D’abord ils tirent la cervelle par les narines en partie avec un fer recourbé, en partie au moyen de drogues qu’ils introduisent dans la tête. Ils font ensuite une incision dans le ventre avec une pierre d’Éthiopie tranchante ; ils tirent par cette ouverture les intestins, les nettoient et les passent au vin de palmier ; ils les passent encore dans des aromates ; ensuite ils emplissent le ventre de myrrhe, de cannelle et d’autres parfums, puis ils le recousent. Cela fini, ils salent le corps en le couvrent de natron pendant soixante-dix jours. Le délai écoulé, ils lavent le corps et l’enveloppent entièrement de bandes de toile.

L’examen des momies prouve que l’appareil des bandelettes constituait une véritable armure protectrice. Le corps une fois enduit d’huile sainte, on remplissait les cavités du thorax et de l’abdomen, non seulement d’aromates, mais de statuettes et d’amulettes.

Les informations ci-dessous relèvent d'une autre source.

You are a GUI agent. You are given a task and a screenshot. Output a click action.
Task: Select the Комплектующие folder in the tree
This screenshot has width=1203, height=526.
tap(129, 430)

Une plaque de cire, estampée d’un Œil symbolique, gardait la plaie du flanc. On dorait la face et les doigts pour faire entrer dans le corps les vertus des métaux indestructibles. Sur la poitrine, un cœur fixait la place de l’âme ; le scarabée, l’épervier, l’urœus protégeaient le torse et le front, et partout s’échelonnaient des figurines, sentinelles vigilantes. Par-dessus de gros tampons de toile, qui égalisaient les contours, un réseau serré ou lâche de bandelettes modelait la tête, le torse et les jambes. Un grand linceul, maintenu par une bande de toile, ceignait le front et, croisé sur la poitrine, s’ornait d’une figure d’Osiris adoré par le défunt. Cet équipement ne pouvait avoir toute sa vertu défensive sans le concours des prêtres et sans la récitation de formules. Le « rituel de l’embaumement » nous apprend le nom, l’usage, les propriétés prophylactiques de chacune des bandelettes et des figurines. À vrai dire, il n’y a ici ni toile, ni statuette, ni aromates : ce sont des dieux vivants, Isis, Nephthys, Horus, Thot, qui, sous la forme d’huiles, de bandelettes ou d’amulettes, entourent de leurs brus la momie et la défendent de leurs corps et de toute leur force surnaturelle.